FULL RECOMMENDATION
INDUSTRIAL RELATIONS ACTS, 1946 TO 1990 SECTION 25(2), PROTECTION OF EMPLOYEES (TEMPORARY AGENCY WORK) ACT, 2012 PARTIES : QED RECRUITMENT LIMITED (REPRESENTED BY FERRYS SOLICITORS) - AND - PATRICK MULHOLLAND (REPRESENTED BY BUSINESS & COMMERCIAL SOLICITORS) DIVISION : Chairman: Mr Duffy Employer Member: Ms Doyle Worker Member: Ms Tanham |
1. Appeal Against Rights Commissioners Decision r-127949-taw-12/EH.
BACKGROUND:
2. The Employee appealed the Rights Commissioner’s Decision dated 15th May, 2013 to the Labour Court in accordance with Section 25(2) of the Protection of Employees (Temporary Agency Work) Act 2012 on the 10th June 2013. The Court heard the appeal on the 13th May and 30th June, 2014.
The following is the Determination of the Court:-
DETERMINATION:
This is an appeal by Patrick Mulholland (hereafter the Claimant) against the Decision of a Rights Commissioner in his claim against QED Recruitment Limited (hereafter the Respondent) under the Protection of Employees (Temporary Agency Work) Act 2012 (the Act).
Background
The Claimant was employed by the Respondent as a Driver. His employment commenced in or about 23rdApril 2009 and terminated in or about April 2014.
The Respondent is an Employment Agency within the meaning of the Act. At all times material to this claim the Claimant was assigned to work under the direction and control of Greenstar Limited (hereafter the Hirer). The Hirer carries on business as a waste disposal company situated at Millennium Business Park, Naas, Co Kildare.
The Claimant was paid at the rate of €11.50 per hour for a 39 hour week. He was paid overtime at the rate of time-plus-one-half for hours worked in excess of 44 per week. He contends that Drivers employed directly by the Hirer were paid €12 .50 per hour although those with long service are paid up to €20 per hour. It is also contended that those directly employed by the Hirer are paid overtime at the rate of time-plus-one-quarter for hours in excess of 39 per week. The Claimant also contends that direct employees of the Hirer received a daily meal allowance of €7.62.
The Claimant referred a complaint to a Rights Commissioner under the Act on 8thNovember 2012 claiming parity of basic employment conditions with comparable direct employees of the Hirer. The Rights Commissioner allowed an extension of time and determined that the cognisable period for the purpose of the within claim ran from 5thDecember 2011 (when Section 6 of the Act took effect) and the date on which the claim was presented (8thNovember 2012). The Rights Commissioner went on to find that the complaint was not well-founded. It is against that Decision that the Claimant appealed to this Court.

Problem 1
Update the Labour Court recommendation by writing out everything from "FULL RECOMMENDATION" down to "30th June, 2014." again, with "Labour Court" replaced by "Employment Appeals Tribunal".

Given data
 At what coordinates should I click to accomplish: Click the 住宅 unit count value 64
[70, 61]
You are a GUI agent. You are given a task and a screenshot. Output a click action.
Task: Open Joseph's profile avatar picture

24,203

...

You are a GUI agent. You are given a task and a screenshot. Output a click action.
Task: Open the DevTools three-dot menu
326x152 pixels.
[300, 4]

* * *

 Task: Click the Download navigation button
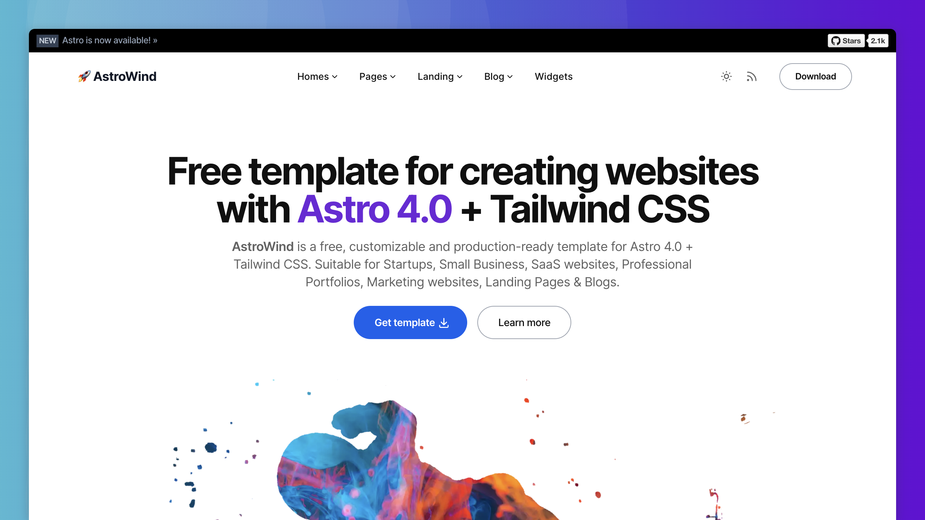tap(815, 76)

Problem 2
Gather every line in the rows that contains the word "Open". Case counts.

Task solution 1
FULL RECOMMENDATION
INDUSTRIAL RELATIONS ACTS, 1946 TO 1990 SECTION 25(2), PROTECTION OF EMPLOYEES (TEMPORARY AGENCY WORK) ACT, 2012 PARTIES : QED RECRUITMENT LIMITED (REPRESENTED BY FERRYS SOLICITORS) - AND - PATRICK MULHOLLAND (REPRESENTED BY BUSINESS & COMMERCIAL SOLICITORS) DIVISION : Chairman: Mr Duffy Employer Member: Ms Doyle Worker Member: Ms Tanham |
1. Appeal Against Rights Commissioners Decision r-127949-taw-12/EH.
BACKGROUND:
2. The Employee appealed the Rights Commissioner’s Decision dated 15th May, 2013 to the Employment Appeals Tribunal in accordance with Section 25(2) of the Protection of Employees (Temporary Agency Work) Act 2012 on the 10th June 2013. The Court heard the appeal on the 13th May and 30th June, 2014.

Task solution 2
Task: Open Joseph's profile avatar picture
Task: Open the DevTools three-dot menu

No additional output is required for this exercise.